19 out of 50 patients having bilateral LIHR were above 60 years age. There were various reasons for failed discharge. The most common reason after POUR was social reasons, postoperative nausea and vomiting (PONV) and surgeon’s request.  We were not able to look into the exact social causes that were specific to the individuals.       

We performed bilateral LIHR on 34 individuals that failed to be treated as day case patients. It was observed that all patients had a combination of fentanyl, paracetamol, nonsteroidal anti-inflammatory agents (NSAIDS) intraoperatively by the anaesthetists. 19 of the bilateral LIHR were, in addition to these painkillers, administered morphine intraoperatively or in the anaesthetic recovery area. A prolonged procedure in bilateral cases and difficulty in controlling pain might have resulted in an overnight stay. Unfortunately, we did not assess operating times for every procedure.  

Muscle relaxation was either rocuronium or atracurium in these patients.

All of our patients had a standard LIHR with a Prolene mesh repair that was secured in the midline with tacks.

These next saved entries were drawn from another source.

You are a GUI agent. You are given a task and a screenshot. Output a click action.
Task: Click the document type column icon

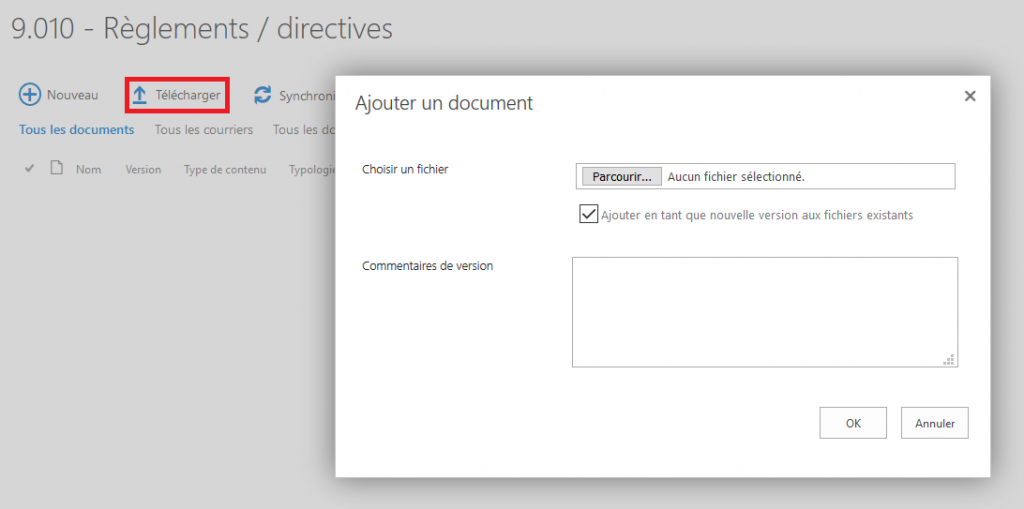(57, 168)
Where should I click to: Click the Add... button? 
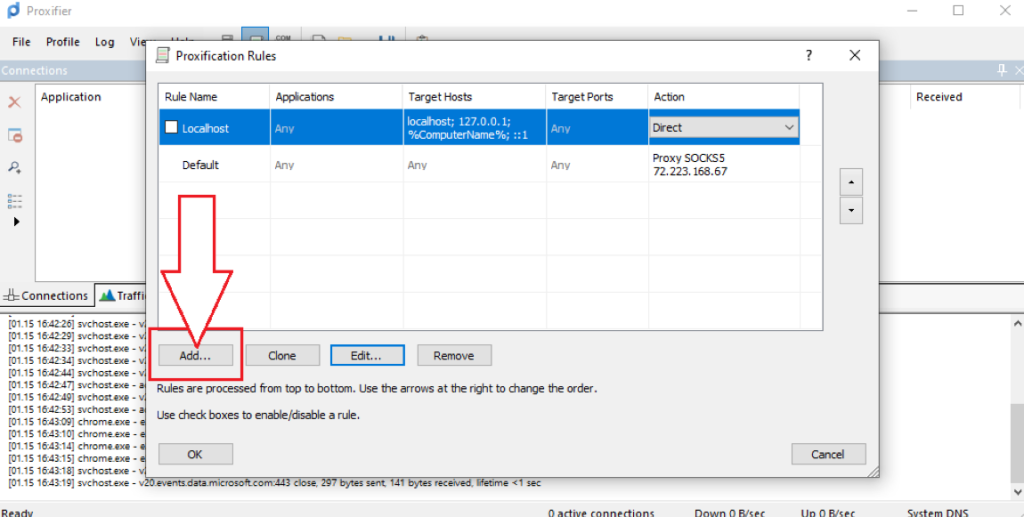(x=195, y=355)
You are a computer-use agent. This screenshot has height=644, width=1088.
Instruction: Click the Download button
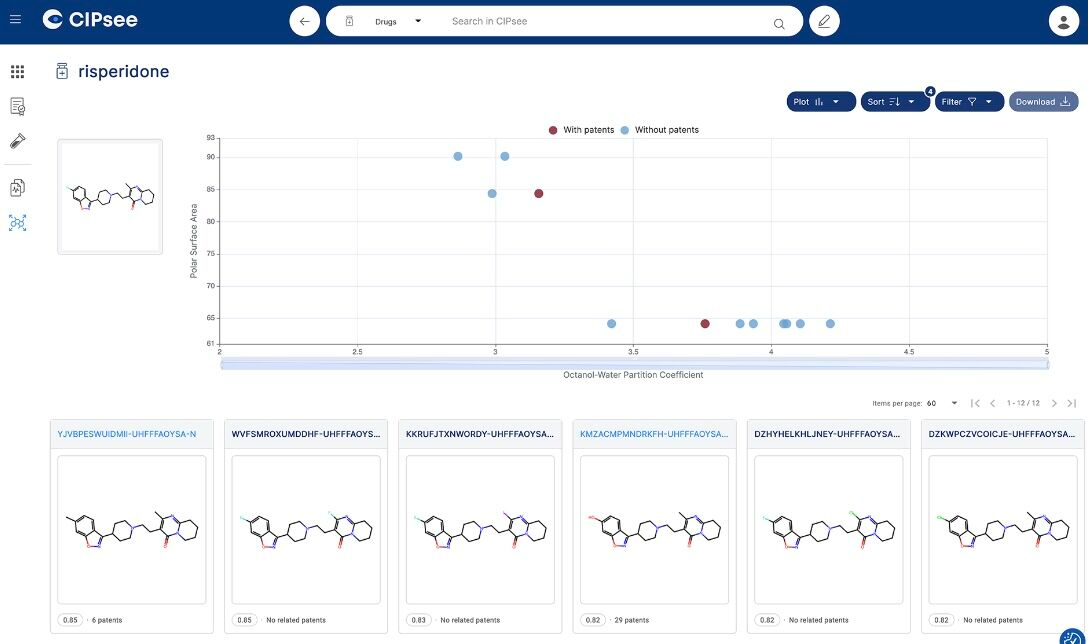click(1043, 102)
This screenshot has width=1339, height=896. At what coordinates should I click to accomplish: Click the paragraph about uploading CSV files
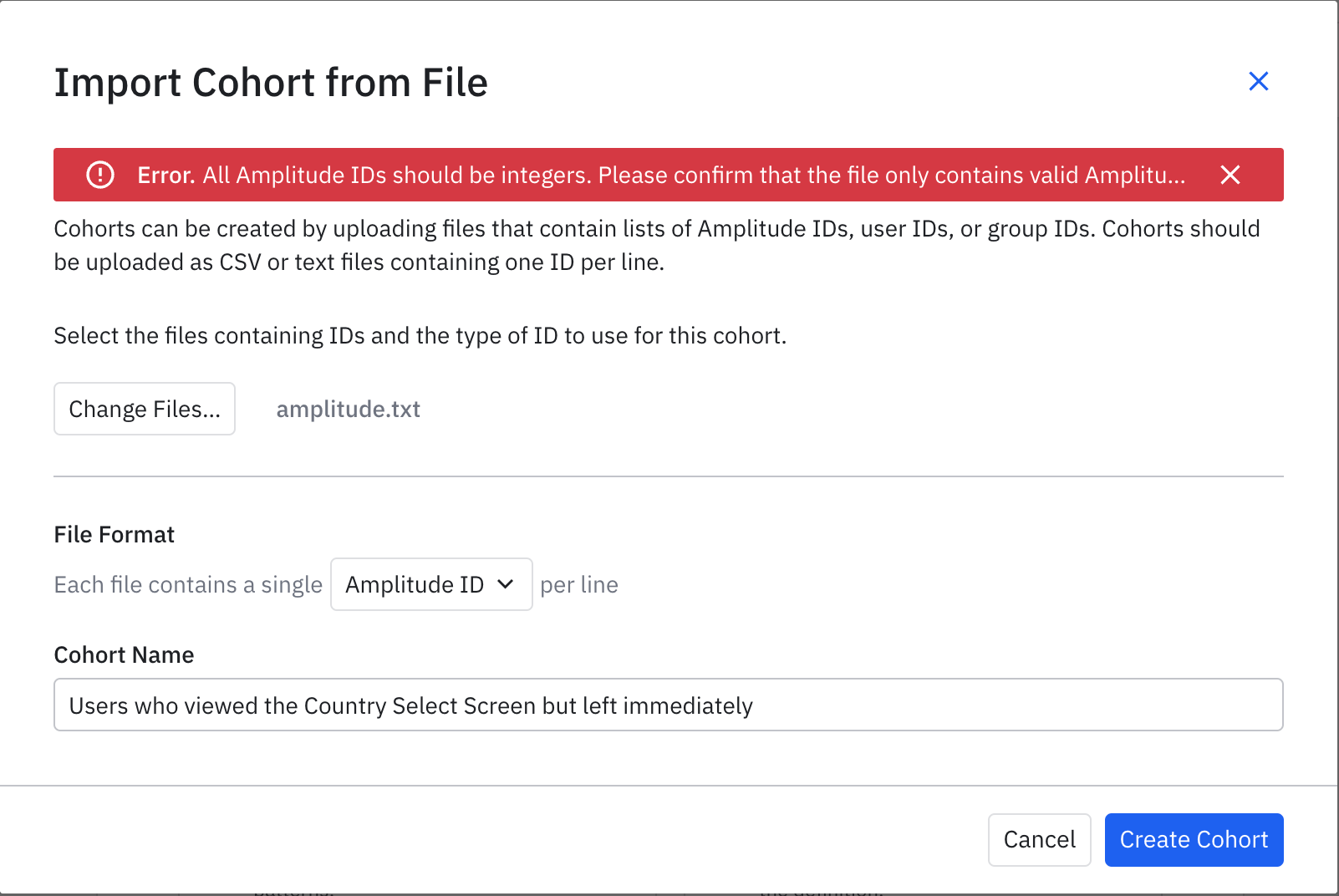point(657,245)
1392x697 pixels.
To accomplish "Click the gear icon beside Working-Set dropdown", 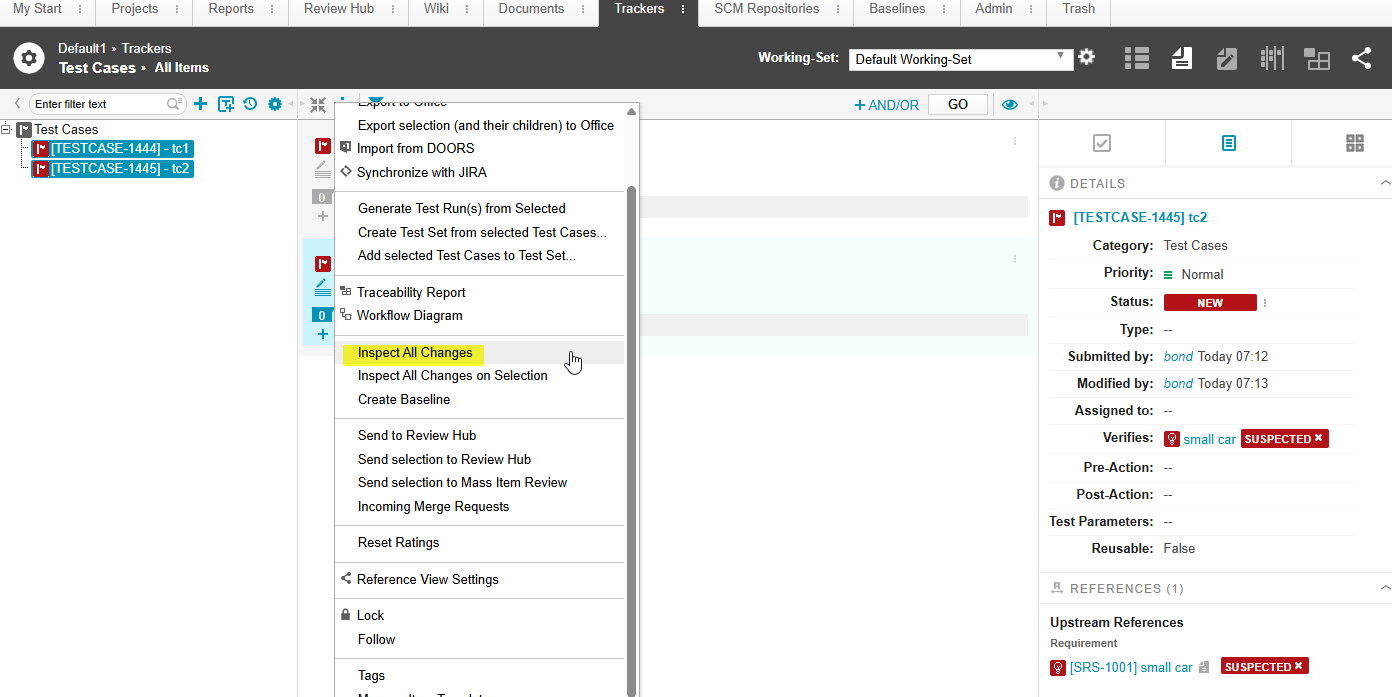I will (x=1086, y=58).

These were absorbable and non-absorbable according to individual choice of the surgeon.

There was documentary evidence of local anaesthesia infiltration in 26 patients. The remaining 24 did not receive any local anaesthesia.

The Royal College of Surgeons guidelines for inguinal hernia surgery suggest avoiding the use of antibiotics as prophylaxis against mesh infection due to the lack of evidence to support it. Our study showed that most of our patients (45) out of 50 were prescribed antibiotics.5

Patient and surgery data

PH benign prostatic hypertrophy, **Totally extraperitoneal, ***Nonsteroidal anti-inflammtory drugs, ****skeletal muscle relaxation, *****post-operative urinary retention,******Post-operative nausea and vomiting

Figure 1: Bar chart for causes of overnight stay with relative frequencies




The audit was presented in our clinical governance meeting on the 14 January 2016.

The results were presented in the Association of Surgeons in Training meeting as a poster in 2016.


Laparoscopic inguinal hernia surgery is being carried out as a day case procedure in the majority of regions in the United Kingdom and around the world. Assessment of fitness for day case surgery depends on numerous factors including surgical, medical, anaesthetic and social factors.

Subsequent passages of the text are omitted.